Rubbing her neck, he spoke quietly, “That’s it for tonight, girl. I’ll save you a drink for the morning, then we’ll need to find some water.” He lifted the smaller canteen to his own lips and took several short sips of the warm water, then he hung both canteens from a piñon. Turning back to the mare, he loosened the leather strings holding the saddle packs, lifted them off, and set them at the base of the same tree. He slid the forty-four-forty Winchester Seventy Three carbine from its scabbard and leaned it against the tree. From a scabbard on the opposite side, he drew a Scott messenger gun and propped it next to the rifle. The ten-gauge gun featured a slightly shortened shoulder stock and double barrels cut down to fourteen inches. Back at the roan, he loosened the cinches and pulled the saddle and blanket from the mare. He upended the saddle by the tree, exposing its damp underside, and hung the blanket over a branch. Snagging a length of soft rope from the pack, he readied a twenty foot lead that he tied to a tree, looping the other end over the roan’s neck. He removed her bridle and hung it from another tree branch. He followed that by checking her hooves, using a dull blade on a pocket knife to pry pockets of packed dirt and pebbles from under the edges of the shoes.
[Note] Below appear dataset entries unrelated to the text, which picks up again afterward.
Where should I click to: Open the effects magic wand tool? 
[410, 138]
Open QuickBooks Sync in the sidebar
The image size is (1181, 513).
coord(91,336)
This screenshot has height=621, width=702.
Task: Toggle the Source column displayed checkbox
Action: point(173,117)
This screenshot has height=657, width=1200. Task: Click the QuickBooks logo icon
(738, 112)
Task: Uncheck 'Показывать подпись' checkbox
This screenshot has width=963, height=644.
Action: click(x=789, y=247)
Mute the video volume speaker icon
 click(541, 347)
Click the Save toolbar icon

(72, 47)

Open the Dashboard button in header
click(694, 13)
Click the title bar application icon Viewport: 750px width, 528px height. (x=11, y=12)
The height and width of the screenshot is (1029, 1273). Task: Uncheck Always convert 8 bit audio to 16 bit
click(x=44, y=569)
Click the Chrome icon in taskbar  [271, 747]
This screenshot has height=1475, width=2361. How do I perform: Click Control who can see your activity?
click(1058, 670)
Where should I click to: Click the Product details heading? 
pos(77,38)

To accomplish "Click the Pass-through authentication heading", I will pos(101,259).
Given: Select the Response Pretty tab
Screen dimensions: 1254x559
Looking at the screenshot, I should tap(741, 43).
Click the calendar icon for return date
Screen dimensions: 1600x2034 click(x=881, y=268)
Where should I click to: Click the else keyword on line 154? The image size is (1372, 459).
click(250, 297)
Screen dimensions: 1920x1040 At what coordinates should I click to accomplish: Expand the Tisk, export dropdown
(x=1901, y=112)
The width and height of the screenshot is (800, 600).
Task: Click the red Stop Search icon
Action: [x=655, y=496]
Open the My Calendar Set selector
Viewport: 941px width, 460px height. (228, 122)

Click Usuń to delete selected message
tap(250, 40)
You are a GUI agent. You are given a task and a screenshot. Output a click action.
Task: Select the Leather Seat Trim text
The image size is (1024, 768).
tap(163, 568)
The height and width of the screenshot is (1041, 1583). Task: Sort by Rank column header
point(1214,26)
He went back to the packs, where he pulled out a nose bag fashioned from some old dungarees. Inside it was a sack of oats. He poured a ration of oats into the nose bag and tied it on the roan, giving her neck another couple pats.

Malik went back, retied the top of the oat sack, and dropped it into a saddle pack. Then he retrieved a stiff-bristled brush and gave the roan a slow going-over while she finished the oats. She repaid him by dropping a small pile of horse apples. “Same to you,” he whispered toward her ear as he untied the feed bag.

He took a long pull from the small canteen, then grabbed his bedroll and the spyglass and once more crept up on the ridge. He spread the oilcloth ground sheet and the three blankets, then stretched out on them on his stomach and again began looking back toward the southeast. A quarter hour later, he rolled onto his back, adjusting the holstered revolver to a more comfortable and reachable position on the front of his left hip. The revolver in the holster was a single-action Colt Army chambered for the same forty-four forty cartridge that fit his carbine. After a minute looking up at the pale blue expanse of cloudless sky, he closed his eyes and dropped off to sleep.